I, Adaia Shumsky, hereby vow to not eat junk food ever again.
It sounds more like a pledge.
A manifesto is somehow grander. More philosophical.
Of all the choices in life, of all the possible edibles that are out there, ranging from close to poison, to pure and beneficial concoctions, shouldn't my diet fall far closer to the latter?
I don't like pledges. That could be one of my problems with dieting. They seem to be hard to incorporate into the rest of life.
I will (I pledge to) find my path towards adulthood. Meaning that I will cease with childhood whims and emotionality and tantrums and binges. Those are cute and endearing if you're under 19. I was supposed to leave those by the wayside long ago. Interesting that my elementary school was called Wayside. I still exist on the wayside, in some ways. I have figured out some sort of way to finagle it, to interconnect it into my persona. Tricky, ain't I.
I guess a manifesto is a statement. A statement of purpose. It's a longer version of a pledge.
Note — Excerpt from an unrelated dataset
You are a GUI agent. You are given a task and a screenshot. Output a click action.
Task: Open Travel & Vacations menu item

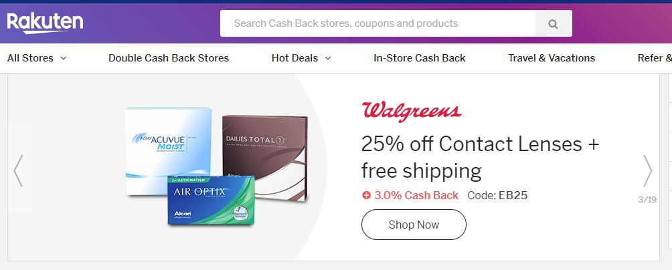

A child lacks self control. That is what makes a child beautiful. It's hard to conceive of how fantastical the adult/child relationship is, how far-flung. It is rife with challenge. How can each see the others' point of view? Is the adult supposed to remember their child-selves, to reach back into their past that way? But does that defeat the purpose of attaining adulthood?
I guess I'm hoping that I and my loved ones can bridge that chasm (to paraphrase Sting). That we can in fact be in two places at once, straddling childhood and adulthood. Maybe it's unrealistic to expect that of a child, though. But if the child can't even strive to find some common, cooperative ground with their adult mentors, how will they make it to the next phase of life? How will they graduate out of their childhoods? Common ground. You need common ground. I need common ground.
Writing is somehow common ground. It is a blank slate we can converge on.